ISPA (Inter-Species Phonetic Alphabet) is a precise, concise, and interpretable system designed for transcribing animal sounds into text, inspired by IPA (International Phonetic Alphabet) used for transcribing human speech sounds into text. See our paper for more details.
This repository contains the code and pretrained models for running the transcription.
- Create a conda environment named 'ispa' with the required dependencies:
conda create -n ispa python=3.8
conda activate ispa
- Install the dependencies and ISPA:
pip install -r requirements.txt
pip install -e .
- Download the pretrained AVES model:
If you are using the feature-based ISPA with AVES, download and copy AVES-bio models and config (TorchAudio version) from the AVES repository:
wget https://storage.googleapis.com/esp-public-files/ported_aves/aves-base-bio.torchaudio.pt -P models
wget https://storage.googleapis.com/esp-public-files/ported_aves/aves-base-bio.torchaudio.model_config.json -P models
See sample.py for detailed usage examples.
from ispa import utils
from ispa.acoustics import run_inference as ispa_a_run_inference
from ispa.features import FeatureBasedISPAPredictor
waveform, sr = utils.load_waveform('1-38560-A-14.wav')

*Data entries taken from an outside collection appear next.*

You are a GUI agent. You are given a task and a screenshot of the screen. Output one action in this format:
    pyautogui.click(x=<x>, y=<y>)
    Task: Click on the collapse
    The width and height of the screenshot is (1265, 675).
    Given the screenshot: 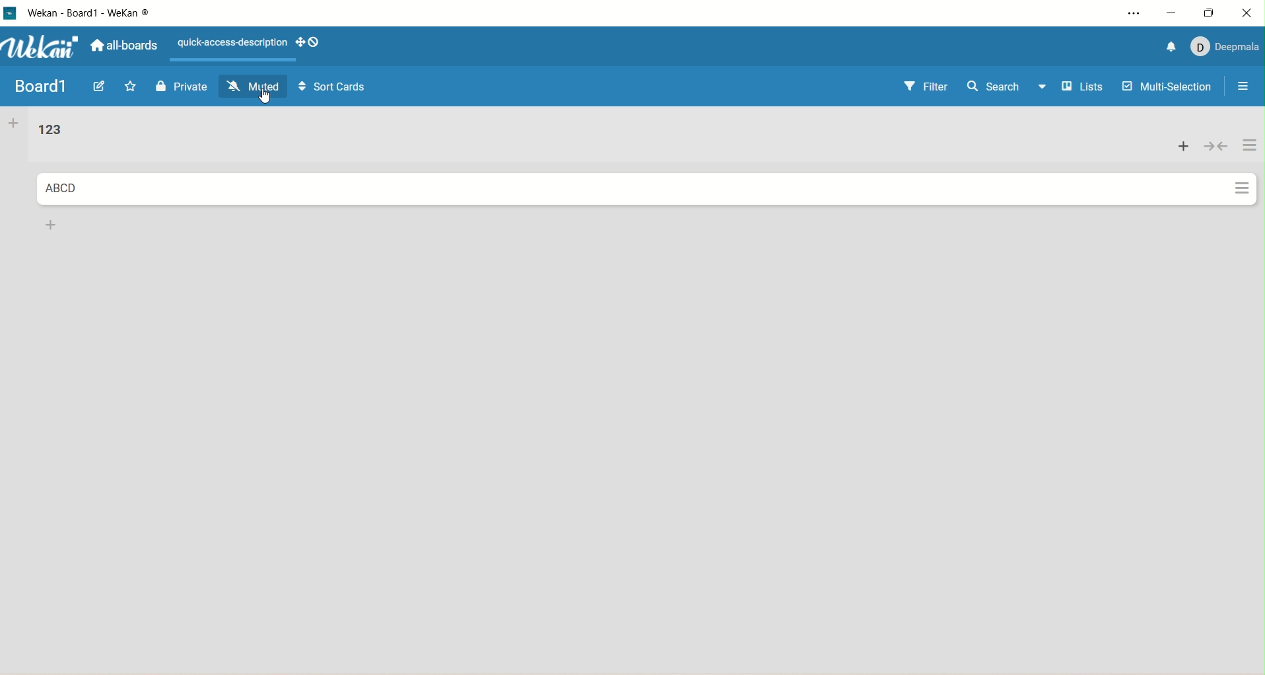 What is the action you would take?
    pyautogui.click(x=1215, y=143)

ispa_results = ispa_a_run_inference(waveform, sr)
print("ISP-A results:")
print(ispa_results['text'])
print()
ispa_f_predictor = FeatureBasedISPAPredictor(
feature_type='mfcc',
kmeans_model='models/kmeans.mfcc.pkl',
phoneme_map='models/c2p.mfcc.json')
print("ISP-F results (with MFCC):")
print("(raw):", ispa_f_predictor.predict(waveform, variation='raw'))
print("(seg):", ispa_f_predictor.predict(waveform, variation='seg'))
print("(phn):", ispa_f_predictor.predict(waveform, variation='phn'))
print()
ispa_f_predictor = FeatureBasedISPAPredictor(
feature_type='aves',
kmeans_model='models/kmeans.aves.pkl',
phoneme_map='models/c2p.aves.json',
aves_config_path='models/aves-base-bio.torchaudio.model_config.json',
aves_model_path='models/aves-base-bio.torchaudio.pt')
print("ISP-F results (with AVES):")
print("(raw):", ispa_f_predictor.predict(waveform, variation='raw'))
print("(seg):", ispa_f_predictor.predict(waveform, variation='seg'))
print("(phn):", ispa_f_predictor.predict(waveform, variation='phn'))
print()
This code will generate the following output:
ISP-A results:
N6/32= N5/2= N5/8+2 U5/16-2 N6/16-1 N6/4= U5/16= U4/4= U5/16-2 U5/2= U5/8-2 N6/16= N5/16-2 R/8 R/4 R/2 Rx2
ISP-F results (with MFCC):
(raw): 26 44 44 44 44 44 44 44 44 44 44 44 44 44 44 44 ... (omitted)
(seg): 26 44; 44.. 36; 15; 44; 44. 10.. 10. 10.. 10.
(phn): n o~; o~.. 4; t_d_h; o~; o~. t_j.. t_j. t_j.. t_j.
ISP-F results (with AVES):
(raw): 26 26 26 8 31 26 31 31 31 31 22 2 31 31 31 33 33 ... (omitted)
(seg): 26: 31; 33. 22.. 22; 31. 20. 40. 20.. 40. 13, 20, 20.
(phn): kp_}: q; f. t_h.. t_h; q. v. b. v.. b. n, v, v.